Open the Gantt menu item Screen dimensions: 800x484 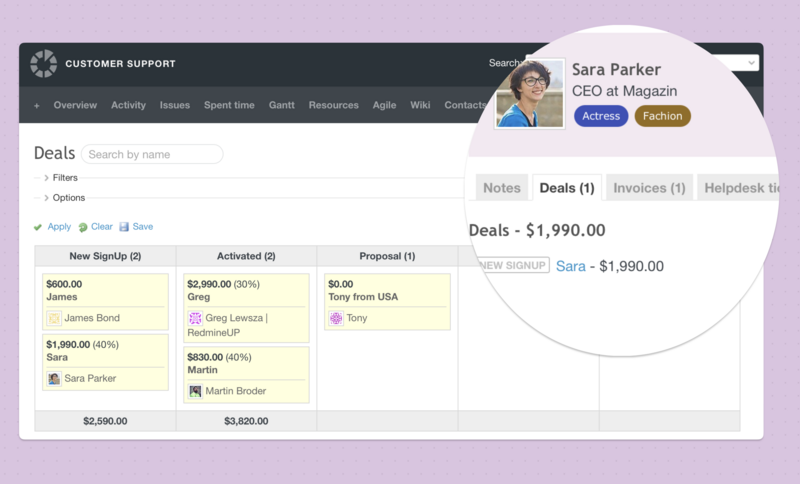(281, 105)
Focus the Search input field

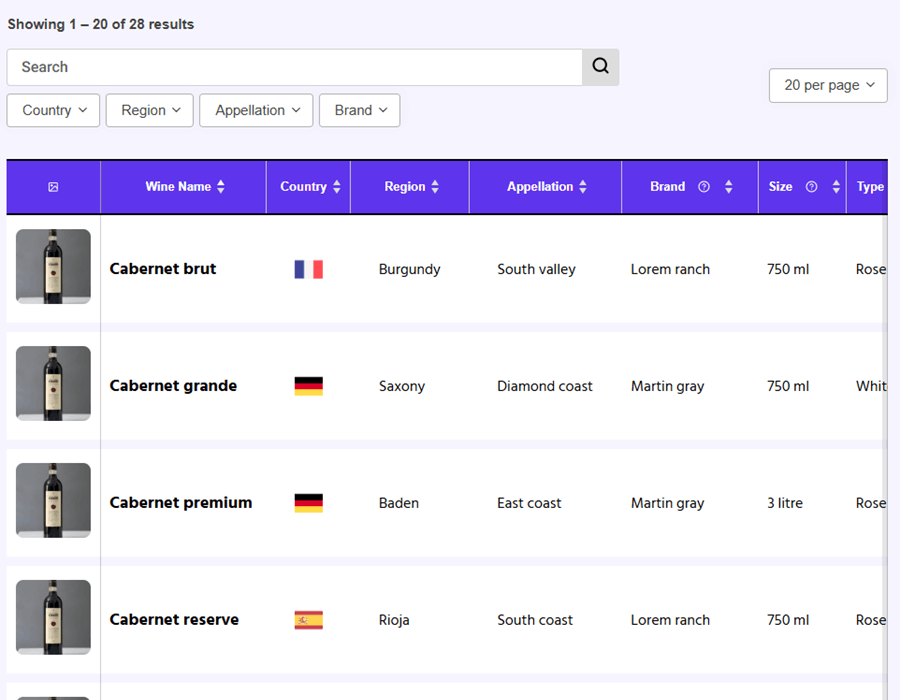295,67
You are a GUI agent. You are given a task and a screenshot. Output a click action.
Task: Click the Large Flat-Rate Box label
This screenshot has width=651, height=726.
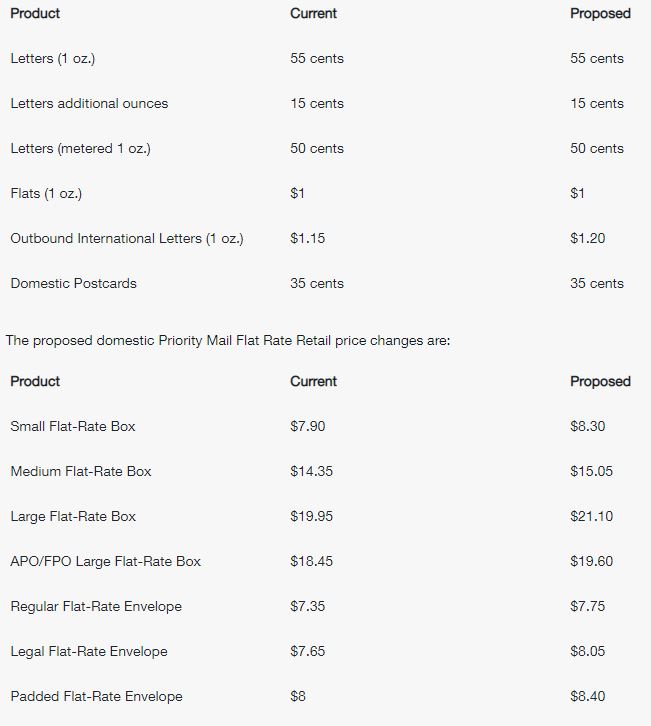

▶ **YOUR OBJECTIVE**: I need the lines from the one containing "Focus the Search input field" through the end of the records retyped exactly, with the pictures left out.

▶ **RESPONSE**:
Focus the Search input field

295,67
You are a GUI agent. You are given a task and a screenshot. Output a click action.
Task: Click the Large Flat-Rate Box label
This screenshot has width=651, height=726.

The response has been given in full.